* Collected data entries
------

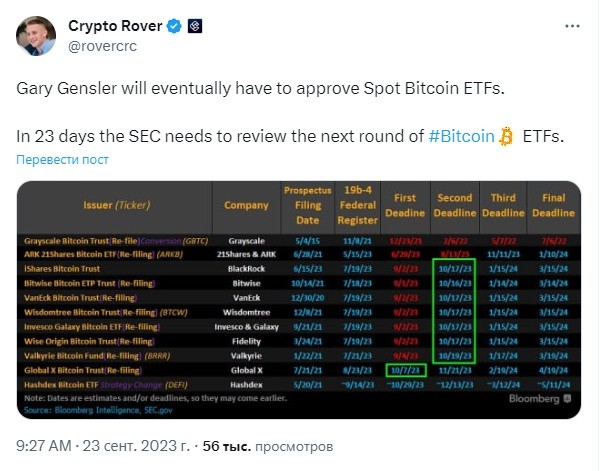Screen dimensions: 600x471
Task: Open the @rovercrc handle
Action: pyautogui.click(x=103, y=44)
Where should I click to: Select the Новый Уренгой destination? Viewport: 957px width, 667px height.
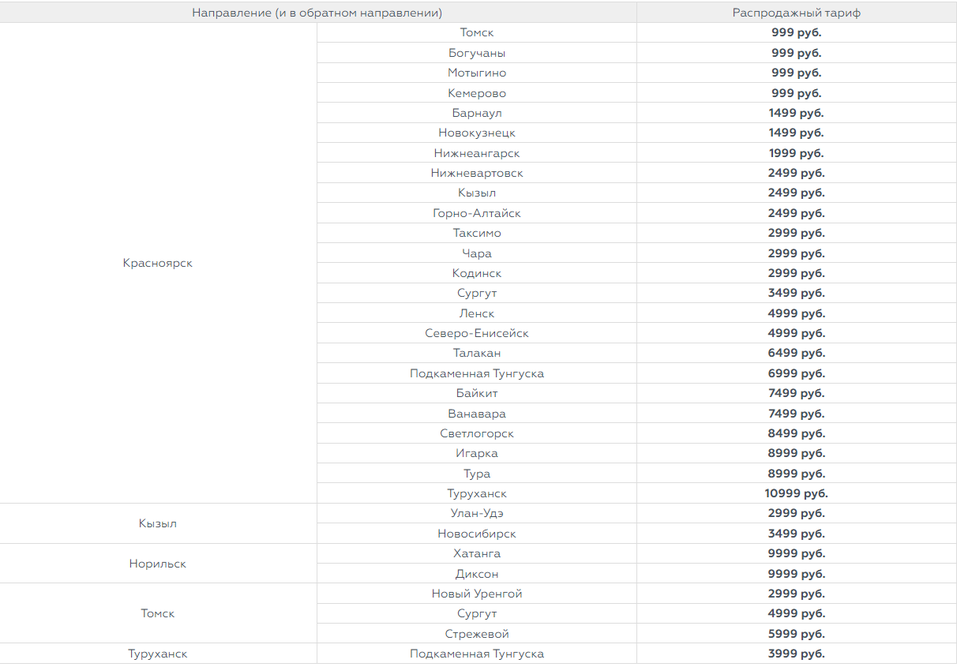[476, 593]
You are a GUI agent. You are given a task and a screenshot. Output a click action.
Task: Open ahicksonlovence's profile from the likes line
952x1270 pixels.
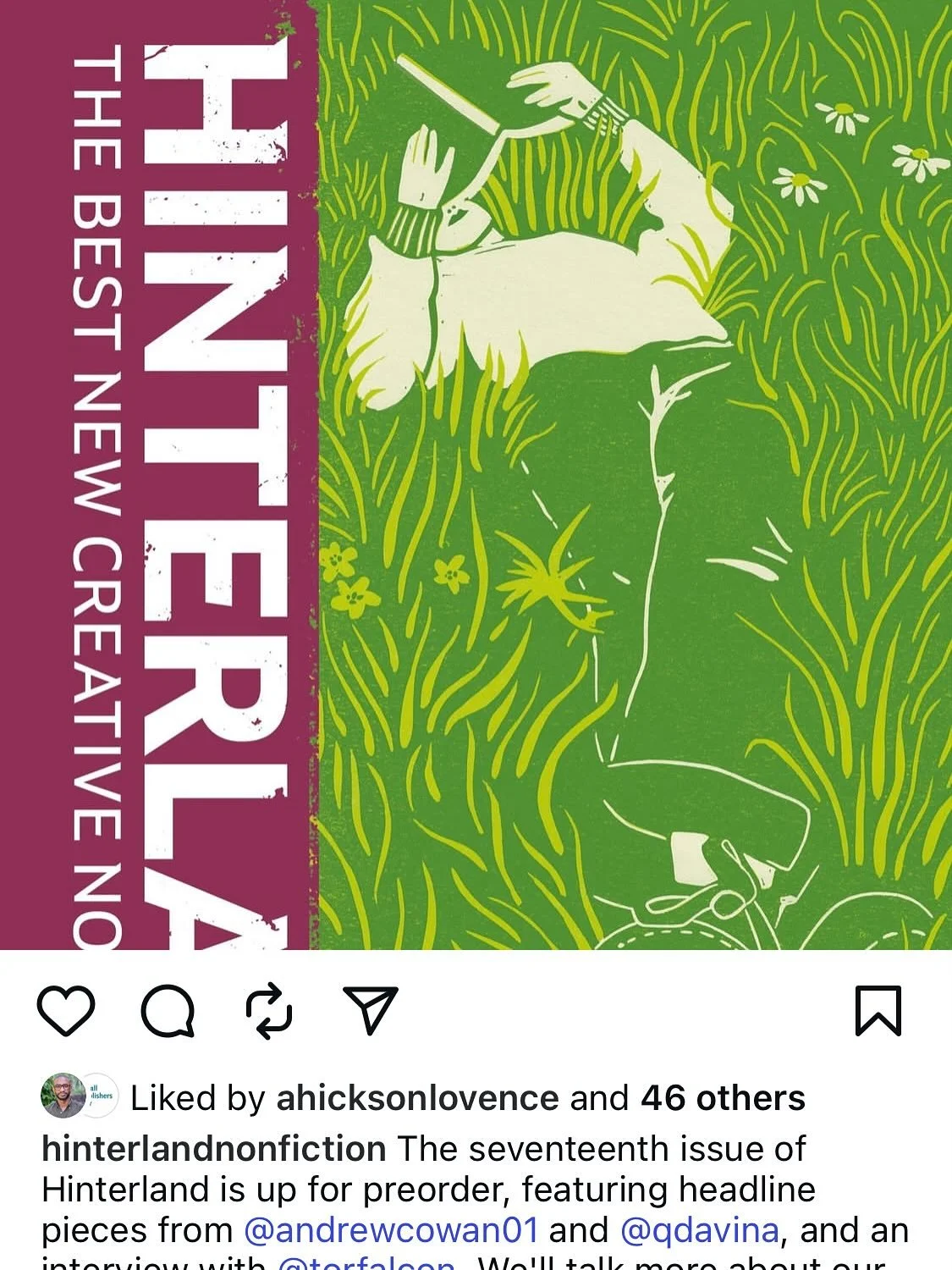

------

* Task to carry out
Repeat exactly the lines from the one containing "Task: Open ahicksonlovence's" to the last line of the data above, both included, and write no pictures into the copy.

* Written solution
Task: Open ahicksonlovence's profile from the likes line
952x1270 pixels.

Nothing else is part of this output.